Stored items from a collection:
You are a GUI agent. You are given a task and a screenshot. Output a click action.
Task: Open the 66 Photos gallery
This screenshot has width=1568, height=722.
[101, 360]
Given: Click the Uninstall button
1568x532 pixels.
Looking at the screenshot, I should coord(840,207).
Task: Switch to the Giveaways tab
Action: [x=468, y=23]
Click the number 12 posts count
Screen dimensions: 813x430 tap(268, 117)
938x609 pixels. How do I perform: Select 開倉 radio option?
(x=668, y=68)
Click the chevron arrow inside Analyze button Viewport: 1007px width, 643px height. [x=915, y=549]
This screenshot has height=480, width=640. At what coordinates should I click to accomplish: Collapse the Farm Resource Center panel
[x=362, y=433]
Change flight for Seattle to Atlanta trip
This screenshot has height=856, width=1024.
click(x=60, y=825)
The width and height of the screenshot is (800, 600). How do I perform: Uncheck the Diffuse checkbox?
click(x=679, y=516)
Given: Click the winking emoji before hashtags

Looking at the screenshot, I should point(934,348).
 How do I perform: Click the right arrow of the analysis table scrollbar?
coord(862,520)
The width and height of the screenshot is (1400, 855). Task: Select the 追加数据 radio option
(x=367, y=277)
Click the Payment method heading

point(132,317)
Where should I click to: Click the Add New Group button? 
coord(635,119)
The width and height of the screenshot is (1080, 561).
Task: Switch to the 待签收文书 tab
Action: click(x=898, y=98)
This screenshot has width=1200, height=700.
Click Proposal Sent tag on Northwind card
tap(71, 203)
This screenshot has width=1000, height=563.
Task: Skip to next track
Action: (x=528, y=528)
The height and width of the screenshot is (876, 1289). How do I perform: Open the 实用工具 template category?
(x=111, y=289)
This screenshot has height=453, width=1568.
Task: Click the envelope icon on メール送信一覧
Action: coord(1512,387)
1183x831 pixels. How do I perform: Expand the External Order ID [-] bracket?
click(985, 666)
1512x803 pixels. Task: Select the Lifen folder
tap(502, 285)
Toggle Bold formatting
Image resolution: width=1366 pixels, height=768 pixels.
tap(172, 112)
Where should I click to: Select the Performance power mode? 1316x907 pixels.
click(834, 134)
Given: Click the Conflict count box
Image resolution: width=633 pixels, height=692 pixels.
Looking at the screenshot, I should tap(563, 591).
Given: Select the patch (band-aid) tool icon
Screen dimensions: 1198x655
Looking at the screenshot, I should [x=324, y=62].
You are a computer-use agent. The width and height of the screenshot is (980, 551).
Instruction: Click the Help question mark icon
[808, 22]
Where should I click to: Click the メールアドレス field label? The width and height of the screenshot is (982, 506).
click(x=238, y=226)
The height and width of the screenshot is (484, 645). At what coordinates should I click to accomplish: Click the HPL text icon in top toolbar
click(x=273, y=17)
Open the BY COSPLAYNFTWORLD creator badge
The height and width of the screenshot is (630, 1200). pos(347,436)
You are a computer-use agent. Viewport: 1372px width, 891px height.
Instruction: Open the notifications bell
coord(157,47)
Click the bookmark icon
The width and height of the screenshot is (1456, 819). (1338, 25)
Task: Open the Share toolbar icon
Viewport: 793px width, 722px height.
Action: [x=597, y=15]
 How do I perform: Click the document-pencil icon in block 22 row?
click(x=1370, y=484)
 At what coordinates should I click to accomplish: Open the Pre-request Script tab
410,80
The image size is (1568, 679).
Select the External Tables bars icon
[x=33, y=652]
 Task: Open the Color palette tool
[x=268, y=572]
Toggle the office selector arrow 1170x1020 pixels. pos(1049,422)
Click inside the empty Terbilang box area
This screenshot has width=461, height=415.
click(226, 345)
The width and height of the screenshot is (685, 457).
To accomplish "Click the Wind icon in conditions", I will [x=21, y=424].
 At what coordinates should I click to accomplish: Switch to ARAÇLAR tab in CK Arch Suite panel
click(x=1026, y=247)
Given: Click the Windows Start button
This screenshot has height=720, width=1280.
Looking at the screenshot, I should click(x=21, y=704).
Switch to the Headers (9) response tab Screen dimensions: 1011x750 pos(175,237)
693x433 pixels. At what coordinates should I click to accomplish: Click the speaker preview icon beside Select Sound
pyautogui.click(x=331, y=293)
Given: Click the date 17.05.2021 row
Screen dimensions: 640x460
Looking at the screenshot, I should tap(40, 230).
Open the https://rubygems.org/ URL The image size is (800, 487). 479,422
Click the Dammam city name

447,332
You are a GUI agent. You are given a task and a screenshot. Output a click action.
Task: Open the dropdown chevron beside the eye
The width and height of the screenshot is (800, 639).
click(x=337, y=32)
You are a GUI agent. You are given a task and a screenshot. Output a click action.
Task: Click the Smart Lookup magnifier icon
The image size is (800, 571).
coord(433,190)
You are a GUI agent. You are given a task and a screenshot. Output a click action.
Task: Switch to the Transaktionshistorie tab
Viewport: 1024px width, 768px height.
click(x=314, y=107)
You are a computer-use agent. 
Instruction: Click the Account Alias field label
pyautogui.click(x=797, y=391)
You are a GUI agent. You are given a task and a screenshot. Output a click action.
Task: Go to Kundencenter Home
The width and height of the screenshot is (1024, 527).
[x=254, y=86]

» **What is being asked**
Pick out all lines from the data above in which the word "Toggle" appears.

» **Written answer**
Toggle Bold formatting
Toggle the office selector arrow 1170x1020 pixels. pos(1049,422)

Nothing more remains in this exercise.